- [TASK STATEMENT] A single figure is required: the number of lines in the data below that hold the word "beside".

[Stored dataset items]

[Start of Attachment]

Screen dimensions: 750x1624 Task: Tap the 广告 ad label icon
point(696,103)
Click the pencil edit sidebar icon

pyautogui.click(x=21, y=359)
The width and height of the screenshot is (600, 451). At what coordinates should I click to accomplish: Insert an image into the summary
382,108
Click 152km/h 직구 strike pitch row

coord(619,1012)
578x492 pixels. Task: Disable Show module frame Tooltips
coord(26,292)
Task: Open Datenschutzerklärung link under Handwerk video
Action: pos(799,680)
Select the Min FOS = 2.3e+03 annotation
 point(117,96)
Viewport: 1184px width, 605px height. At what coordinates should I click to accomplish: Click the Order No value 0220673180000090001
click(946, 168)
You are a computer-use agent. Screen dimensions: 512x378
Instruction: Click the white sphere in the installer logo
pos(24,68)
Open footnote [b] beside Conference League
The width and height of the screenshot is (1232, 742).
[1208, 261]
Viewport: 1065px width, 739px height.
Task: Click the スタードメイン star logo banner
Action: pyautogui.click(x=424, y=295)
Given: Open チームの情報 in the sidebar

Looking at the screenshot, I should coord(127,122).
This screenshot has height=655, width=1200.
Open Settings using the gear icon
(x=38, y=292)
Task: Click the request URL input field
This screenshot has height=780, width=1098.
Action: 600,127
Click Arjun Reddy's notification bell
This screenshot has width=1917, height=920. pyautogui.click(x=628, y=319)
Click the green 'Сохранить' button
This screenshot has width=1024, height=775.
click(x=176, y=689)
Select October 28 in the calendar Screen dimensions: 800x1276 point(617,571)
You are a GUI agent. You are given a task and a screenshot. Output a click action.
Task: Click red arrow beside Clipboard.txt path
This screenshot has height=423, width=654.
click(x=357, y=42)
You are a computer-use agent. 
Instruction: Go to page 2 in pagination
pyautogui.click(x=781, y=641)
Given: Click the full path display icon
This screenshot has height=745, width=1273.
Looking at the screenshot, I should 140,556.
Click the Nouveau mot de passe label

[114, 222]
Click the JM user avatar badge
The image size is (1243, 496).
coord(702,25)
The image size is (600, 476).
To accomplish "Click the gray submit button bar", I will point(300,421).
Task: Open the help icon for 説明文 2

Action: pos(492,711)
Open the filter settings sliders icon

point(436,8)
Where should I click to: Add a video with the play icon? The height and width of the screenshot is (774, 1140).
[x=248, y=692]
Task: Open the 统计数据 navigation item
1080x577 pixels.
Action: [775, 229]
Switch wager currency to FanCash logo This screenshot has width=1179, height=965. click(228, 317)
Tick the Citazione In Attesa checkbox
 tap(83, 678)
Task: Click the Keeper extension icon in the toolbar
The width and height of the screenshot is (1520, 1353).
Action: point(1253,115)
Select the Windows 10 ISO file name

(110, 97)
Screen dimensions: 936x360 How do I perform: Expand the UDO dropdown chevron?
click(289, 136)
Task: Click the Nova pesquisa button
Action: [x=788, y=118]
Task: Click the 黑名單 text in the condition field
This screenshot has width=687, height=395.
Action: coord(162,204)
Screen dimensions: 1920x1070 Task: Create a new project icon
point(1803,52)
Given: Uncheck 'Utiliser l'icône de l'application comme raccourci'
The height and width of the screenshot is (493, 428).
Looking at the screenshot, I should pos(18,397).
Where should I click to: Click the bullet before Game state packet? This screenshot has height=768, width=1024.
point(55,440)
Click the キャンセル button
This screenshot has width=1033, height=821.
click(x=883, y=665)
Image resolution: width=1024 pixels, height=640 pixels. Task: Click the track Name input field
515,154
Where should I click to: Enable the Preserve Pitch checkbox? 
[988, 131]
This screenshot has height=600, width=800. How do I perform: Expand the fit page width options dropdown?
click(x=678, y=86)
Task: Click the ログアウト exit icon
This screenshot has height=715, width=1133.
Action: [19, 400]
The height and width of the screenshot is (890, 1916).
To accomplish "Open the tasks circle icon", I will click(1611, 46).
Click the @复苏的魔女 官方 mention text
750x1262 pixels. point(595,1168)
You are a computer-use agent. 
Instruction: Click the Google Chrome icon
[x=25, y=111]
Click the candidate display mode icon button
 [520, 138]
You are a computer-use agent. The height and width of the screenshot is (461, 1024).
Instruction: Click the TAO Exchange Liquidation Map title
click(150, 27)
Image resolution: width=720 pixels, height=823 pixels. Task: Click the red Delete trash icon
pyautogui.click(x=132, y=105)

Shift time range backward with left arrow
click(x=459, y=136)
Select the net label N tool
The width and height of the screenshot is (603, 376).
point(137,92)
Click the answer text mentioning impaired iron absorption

[End of Attachment]

- [EXPECTED ANSWER] 2